Lately, I’ve started watching more movies again. It started because of all the book-to-movie adaptations that have been happening. I wanted to see some of my favorite books onscreen. Then I was also trying to rent some other popular movies that I’ve seen people talking about.
Only problem is, I’m finding that I don’t love movies the way I used to. Don’t get me wrong, I still like them, but I just don’t love them. For instance, I just recently watched A Star Is Born, The Miseducation of Cameron Post and Captain Marvel. They were all really good. I liked them; I didn’t love any of them. And that’s been pretty par for the course lately.
I started to wonder why. When watching Miseducation, I remembered that it was based on a book. I haven’t read it, but I found myself thinking that it probably worked much better in that format. The film is about a girl who’s sent to a Christian conversion camp when she’s found with another girl. That has the potential to be a heartbreaking movie, right? But the plot is slim and the methods used by the staff at the camp are (for the most part) subtly unsettling rather than blatantly abusive. The story really focuses on the emotional journey that Cameron goes on. See, and this is where I’ve been spoiled by books: In a book, I’d be able to intimately know all of the main character’s thoughts and feelings. I would have felt Cameron’s pain right along with her. Even though I thought that Chloë Grace Moretz did a fine job with her role, I still missed knowing exactly what was going on in the character’s mind. I wanted to know how her experiences were affecting her (and those around her), and I feel like I only got a hint of that. In fact, when the big dramatic moment happens near the end of the movie (I won’t spoil what that is), I was a bit blindsided because I hadn’t really felt enough tension along the way to get us there.

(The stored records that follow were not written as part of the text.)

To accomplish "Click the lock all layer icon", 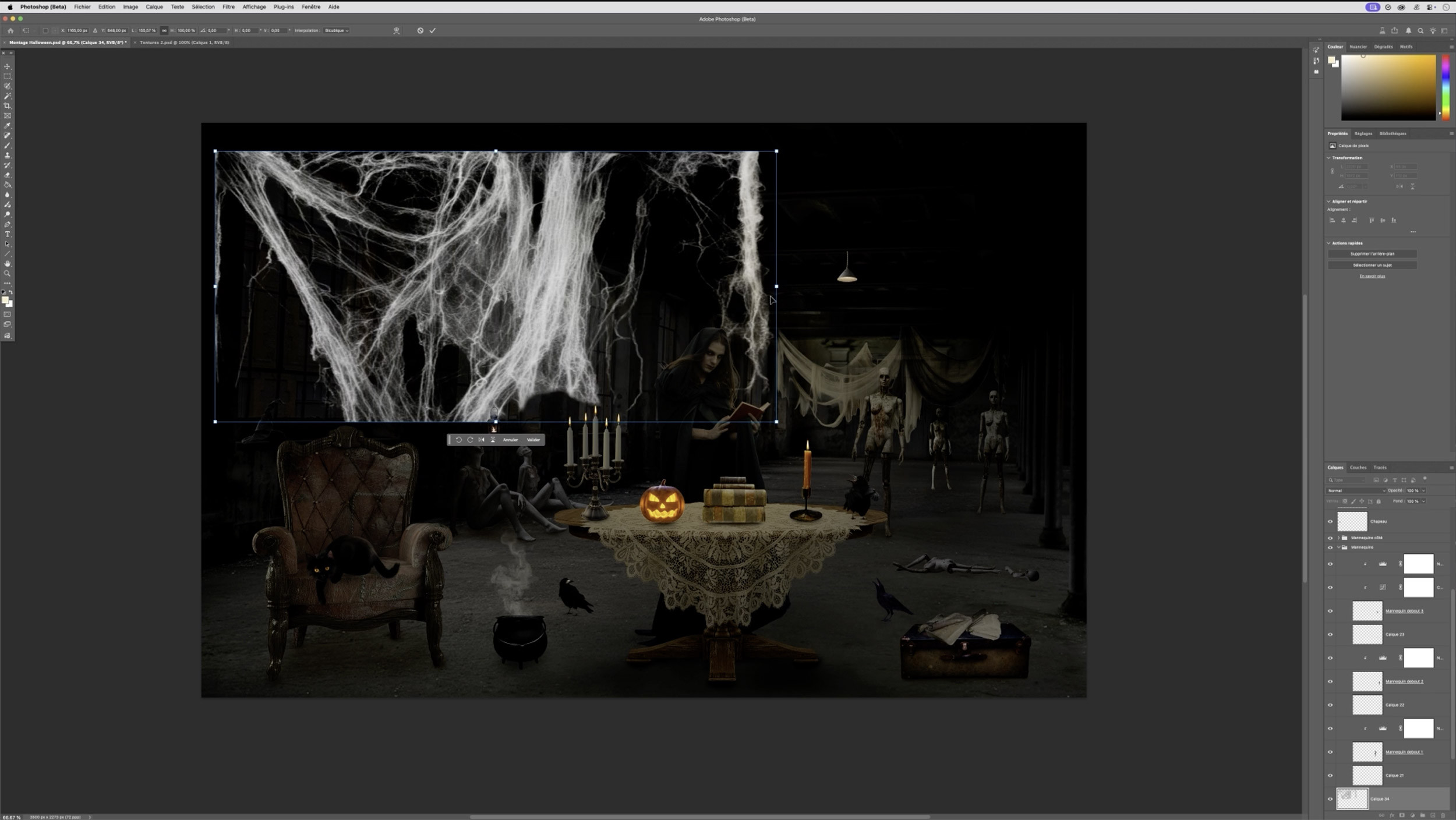I will (x=1378, y=501).
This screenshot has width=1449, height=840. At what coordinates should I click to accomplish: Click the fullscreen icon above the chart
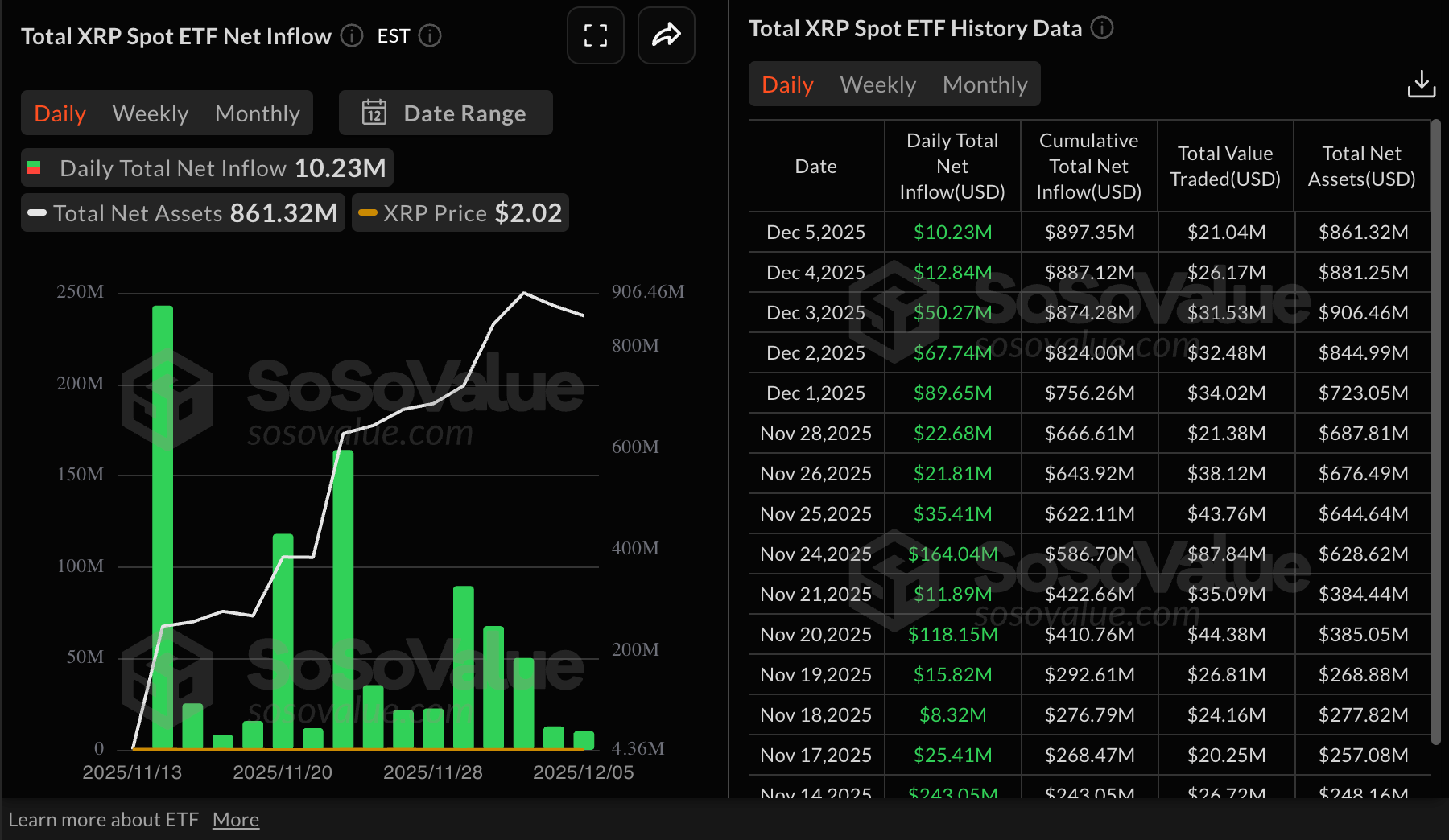(x=595, y=35)
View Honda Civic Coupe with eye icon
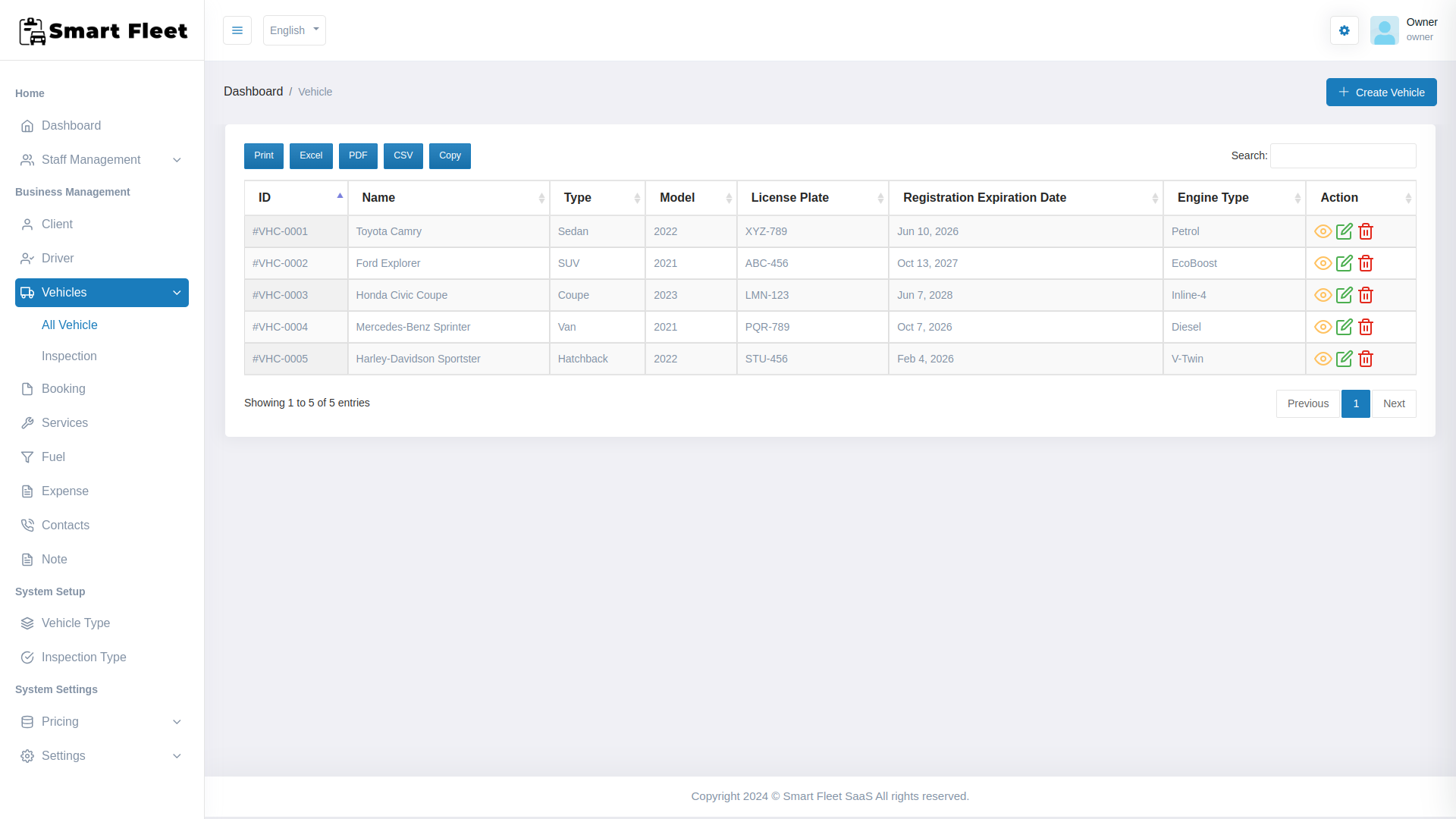Viewport: 1456px width, 819px height. pos(1323,295)
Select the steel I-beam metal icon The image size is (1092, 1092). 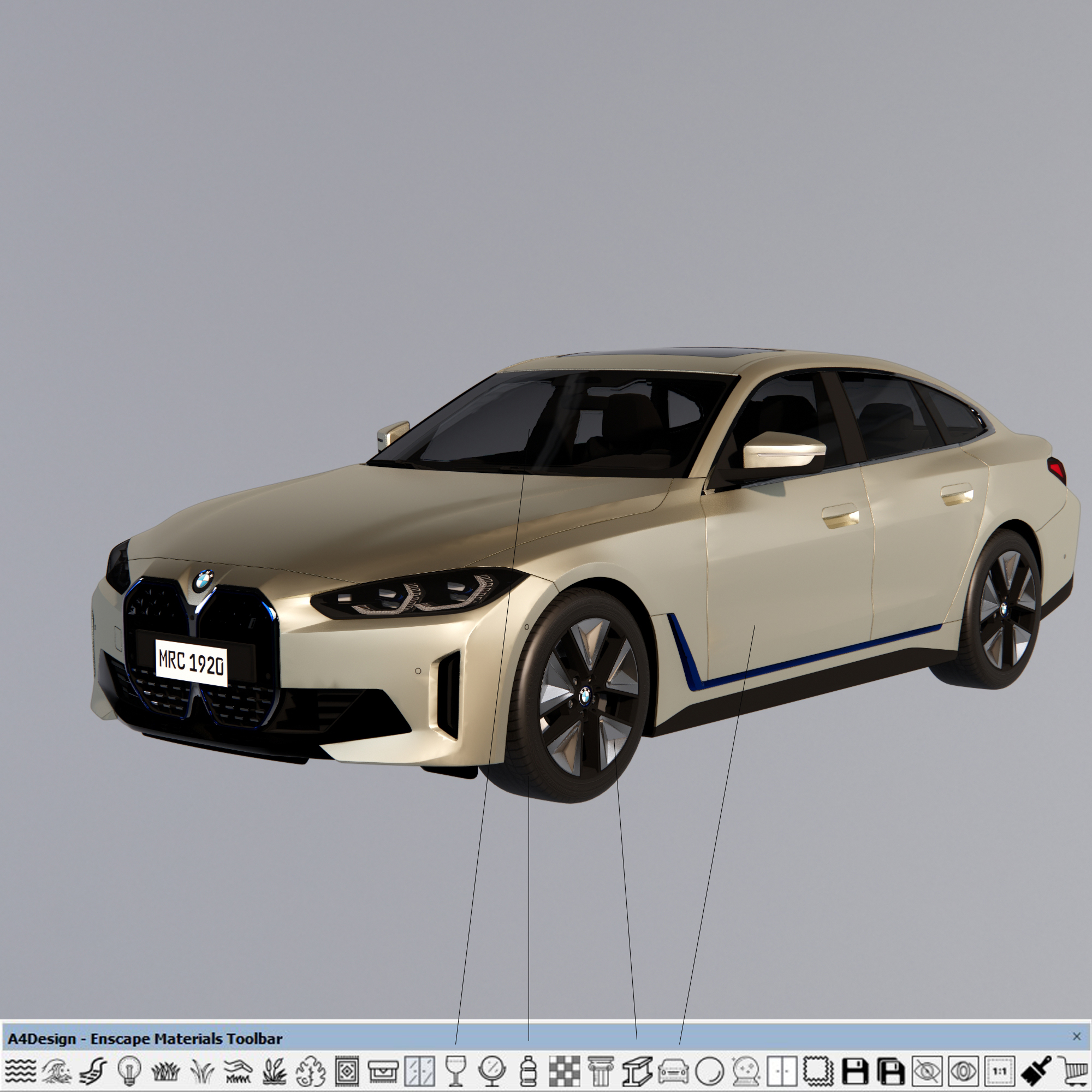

This is often true with books that are turned into movies. I definitely enjoy them more if I’ve read the book first because I can fill in the emotional journey in my head since I’ve already experienced it. But even with movies that aren’t based on books, I’m wondering if this missing connection to the inner workings of the characters is what holds me back from truly loving them. I think I’m used to going on that inner journey with a character, and two hours just isn’t long enough to really replicate that in movie form. TV series are much more successful for me because I have a lot longer to get to know the characters and grow attached to them.
I’m not sure if this is truly why I don’t enjoy movies quite as much as I used to, but this is my suspicion.
Does this theory make any sense? Do you think that reading a lot can make watching movies less enjoyable? Do you have any recs for absolutely fabulous movies that will make me change my mind? I want to know!